_Information supplied_
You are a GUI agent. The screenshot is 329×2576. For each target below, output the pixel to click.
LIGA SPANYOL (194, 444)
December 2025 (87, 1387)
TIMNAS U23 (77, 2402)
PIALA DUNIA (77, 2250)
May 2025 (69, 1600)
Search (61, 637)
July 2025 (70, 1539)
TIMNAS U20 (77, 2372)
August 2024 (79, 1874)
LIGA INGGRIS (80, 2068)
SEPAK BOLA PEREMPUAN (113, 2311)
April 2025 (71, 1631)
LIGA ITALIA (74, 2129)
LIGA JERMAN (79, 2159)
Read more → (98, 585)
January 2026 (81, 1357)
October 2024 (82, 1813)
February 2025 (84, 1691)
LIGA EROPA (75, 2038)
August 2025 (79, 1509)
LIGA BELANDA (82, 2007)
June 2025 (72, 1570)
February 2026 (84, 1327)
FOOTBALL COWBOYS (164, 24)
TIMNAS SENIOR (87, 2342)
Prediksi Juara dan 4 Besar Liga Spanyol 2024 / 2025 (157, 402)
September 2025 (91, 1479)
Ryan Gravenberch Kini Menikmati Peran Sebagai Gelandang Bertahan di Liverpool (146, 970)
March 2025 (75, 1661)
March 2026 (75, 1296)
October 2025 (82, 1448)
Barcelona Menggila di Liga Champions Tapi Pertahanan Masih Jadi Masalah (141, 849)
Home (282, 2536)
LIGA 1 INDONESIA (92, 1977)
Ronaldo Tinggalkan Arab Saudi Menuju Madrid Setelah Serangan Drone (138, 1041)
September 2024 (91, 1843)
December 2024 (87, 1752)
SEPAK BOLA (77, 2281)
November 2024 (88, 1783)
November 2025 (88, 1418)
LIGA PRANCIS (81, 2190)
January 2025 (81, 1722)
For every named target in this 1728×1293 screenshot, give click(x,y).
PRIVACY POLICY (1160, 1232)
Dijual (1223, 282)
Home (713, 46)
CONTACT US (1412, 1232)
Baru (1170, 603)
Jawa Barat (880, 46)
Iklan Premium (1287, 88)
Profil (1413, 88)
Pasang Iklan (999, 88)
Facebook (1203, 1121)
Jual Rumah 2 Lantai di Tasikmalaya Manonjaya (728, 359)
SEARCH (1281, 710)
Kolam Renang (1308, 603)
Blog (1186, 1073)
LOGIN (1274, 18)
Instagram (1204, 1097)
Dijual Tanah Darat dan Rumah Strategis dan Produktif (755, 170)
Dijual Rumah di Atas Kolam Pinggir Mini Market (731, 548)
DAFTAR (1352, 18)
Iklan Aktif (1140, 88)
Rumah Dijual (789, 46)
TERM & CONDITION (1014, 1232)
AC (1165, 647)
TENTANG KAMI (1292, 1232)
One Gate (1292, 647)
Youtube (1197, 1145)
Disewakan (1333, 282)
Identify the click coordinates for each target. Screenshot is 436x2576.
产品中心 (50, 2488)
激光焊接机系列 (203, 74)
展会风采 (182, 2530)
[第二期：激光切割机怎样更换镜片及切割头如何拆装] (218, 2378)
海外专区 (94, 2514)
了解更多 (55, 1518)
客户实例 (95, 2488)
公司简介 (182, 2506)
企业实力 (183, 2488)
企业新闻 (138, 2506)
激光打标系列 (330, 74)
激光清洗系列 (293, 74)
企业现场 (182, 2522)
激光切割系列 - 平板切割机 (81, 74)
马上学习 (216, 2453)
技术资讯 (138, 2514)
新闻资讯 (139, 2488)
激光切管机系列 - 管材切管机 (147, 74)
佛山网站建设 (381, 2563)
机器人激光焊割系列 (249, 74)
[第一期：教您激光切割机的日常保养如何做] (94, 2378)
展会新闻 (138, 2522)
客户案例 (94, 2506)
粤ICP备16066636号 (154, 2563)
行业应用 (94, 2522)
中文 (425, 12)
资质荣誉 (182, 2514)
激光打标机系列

_Problem statement_
"CONTACT US (1412, 1232)" marks the first line to print; reproduce that line and every line after it through the end of the listing above.

_Exercise output_
CONTACT US (1412, 1232)
Baru (1170, 603)
Jawa Barat (880, 46)
Iklan Premium (1287, 88)
Profil (1413, 88)
Pasang Iklan (999, 88)
Facebook (1203, 1121)
Jual Rumah 2 Lantai di Tasikmalaya Manonjaya (728, 359)
SEARCH (1281, 710)
Kolam Renang (1308, 603)
Blog (1186, 1073)
LOGIN (1274, 18)
Instagram (1204, 1097)
Dijual Tanah Darat dan Rumah Strategis dan Produktif (755, 170)
Dijual Rumah di Atas Kolam Pinggir Mini Market (731, 548)
DAFTAR (1352, 18)
Iklan Aktif (1140, 88)
Rumah Dijual (789, 46)
TERM & CONDITION (1014, 1232)
AC (1165, 647)
TENTANG KAMI (1292, 1232)
One Gate (1292, 647)
Youtube (1197, 1145)
Disewakan (1333, 282)
Identify the click coordinates for each target. Screenshot is 436x2576.
产品中心 (50, 2488)
激光焊接机系列 (203, 74)
展会风采 (182, 2530)
[第二期：激光切割机怎样更换镜片及切割头如何拆装] (218, 2378)
海外专区 (94, 2514)
了解更多 (55, 1518)
客户实例 (95, 2488)
公司简介 (182, 2506)
企业实力 (183, 2488)
企业新闻 (138, 2506)
激光打标系列 (330, 74)
激光清洗系列 (293, 74)
企业现场 (182, 2522)
激光切割系列 - 平板切割机 (81, 74)
马上学习 (216, 2453)
技术资讯 (138, 2514)
新闻资讯 (139, 2488)
激光切管机系列 - 管材切管机 (147, 74)
佛山网站建设 (381, 2563)
机器人激光焊割系列 (249, 74)
[第一期：教您激光切割机的日常保养如何做] (94, 2378)
展会新闻 (138, 2522)
客户案例 (94, 2506)
粤ICP备16066636号 (154, 2563)
行业应用 (94, 2522)
中文 (425, 12)
资质荣誉 (182, 2514)
激光打标机系列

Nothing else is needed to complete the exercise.